Derivation of minimal DNA methylation signatures to identify the four medulloblastoma molecular subgroups:

We first identified a DNA methylation signature of 17 CpG loci, established detection methods and developed a Support Vector Machine (SVM) classification model for distinction of the four medulloblastoma molecular subgroups (WNT, SHH, Grp3 and Grp4). Non-negative matrix factorisation (NMF) consensus clustering was used to identify subgroup membership of a training cohort comprising genome-scale Illumina 450k DNA methylation microarray data for 220 medulloblastomas. The 50 most discriminatory CpG loci for each subgroup (i.e. 200 in total) were considered as signature candidates. These were triaged using (i) a 10-fold cross validated classification fusion algorithm, (ii) a reiterative primer design process where amenability to primer design and multiplex bisulfite PCR was assessed in silico (Supplemental experimental methods), and (iii) in vitro PCR validation.

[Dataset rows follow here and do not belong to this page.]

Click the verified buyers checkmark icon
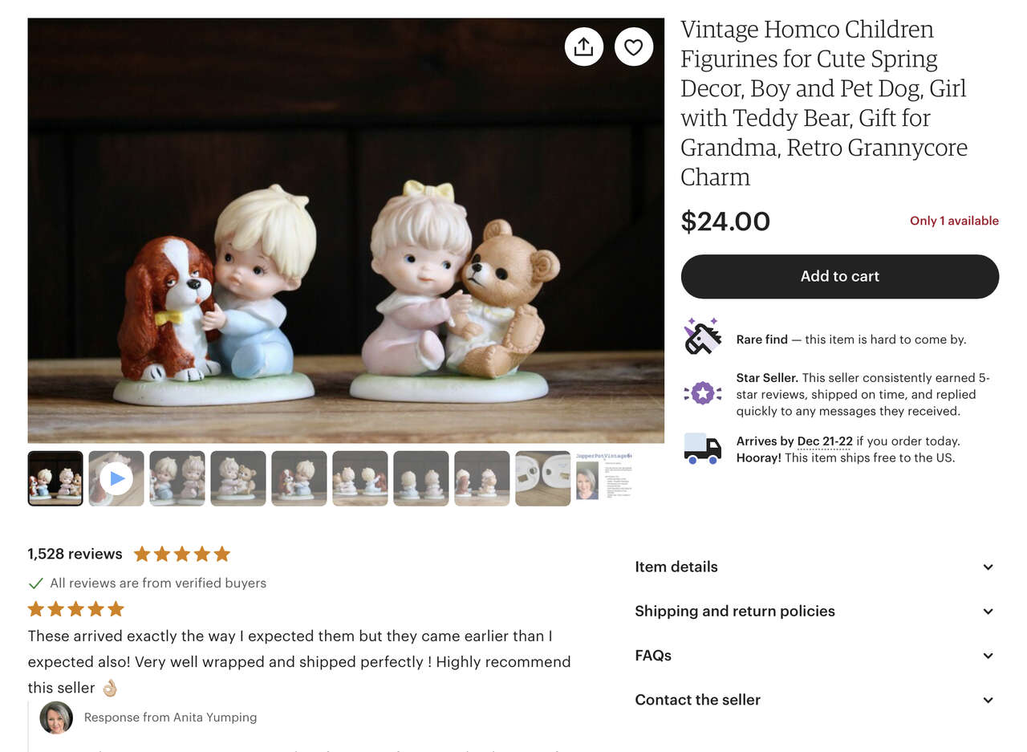 click(35, 583)
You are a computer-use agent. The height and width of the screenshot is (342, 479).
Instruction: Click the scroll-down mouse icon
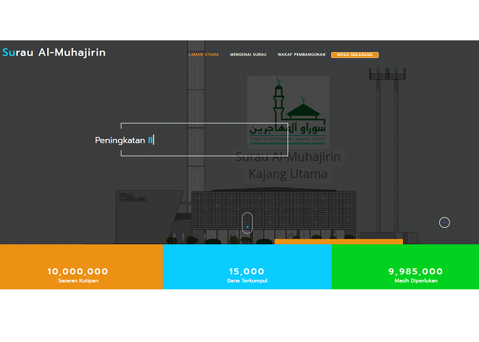coord(247,223)
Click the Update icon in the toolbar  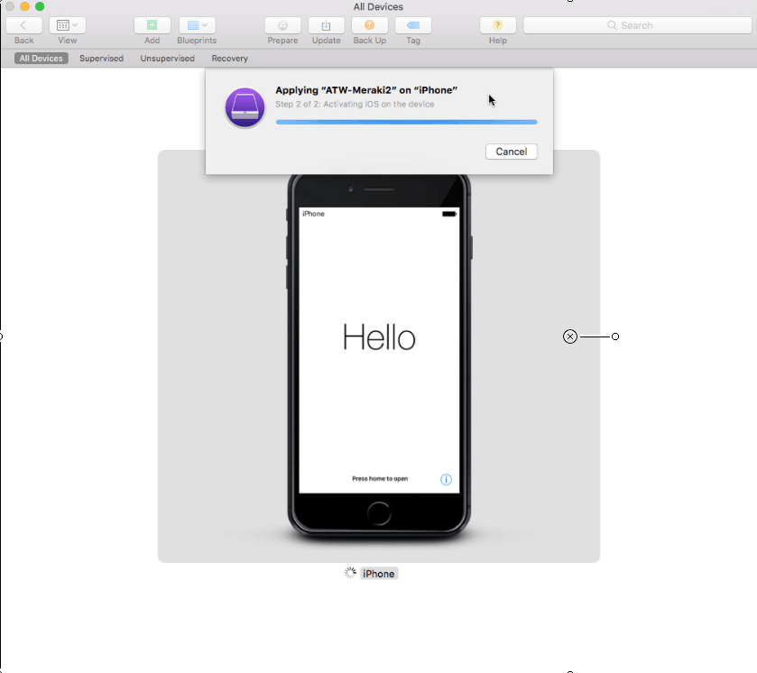click(x=326, y=25)
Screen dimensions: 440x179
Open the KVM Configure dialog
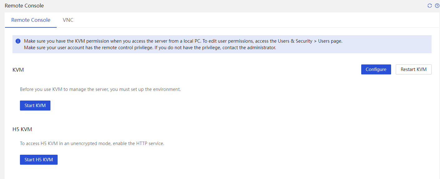coord(376,69)
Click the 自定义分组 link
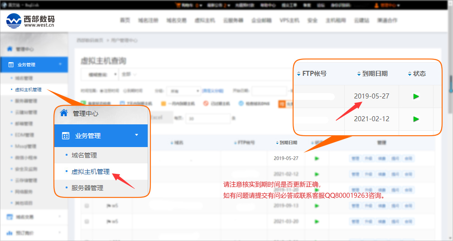Image resolution: width=453 pixels, height=241 pixels. click(x=212, y=91)
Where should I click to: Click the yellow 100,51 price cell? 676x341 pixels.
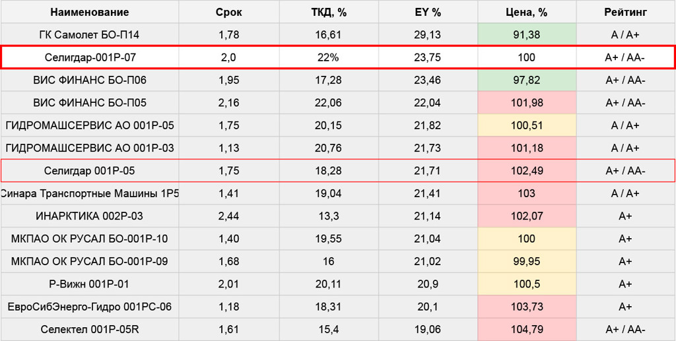[x=526, y=125]
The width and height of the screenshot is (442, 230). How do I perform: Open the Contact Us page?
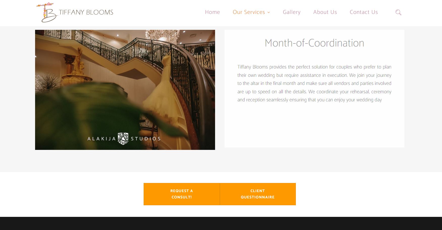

Candidate signature CpG loci were assayed by the development of a novel application of the Agena iPlex assay, whereby methylation-dependent SNPs representative of CpG methylation status were induced by initial treatment of DNA with sodium bisulfite, followed by multiplexed PCR and single base extension of probe oligonucleotides. The resultant products were quantified by MALDI-TOF MS (Matrix-assisted laser desorption/ionization-time of flight mass spectrometry). The accuracy and precision of methylation estimates from multiplexed extension reactions were tested using incremental proportions of bisulfite-treated methylated:unmethylated DNA. Using these techniques, our optimal, multiply-redundant 17-CpG locus signature was generated. Finally, the training cohort was used to generate an optimised SVM classifier for the signature using 450k DNA methylation array data.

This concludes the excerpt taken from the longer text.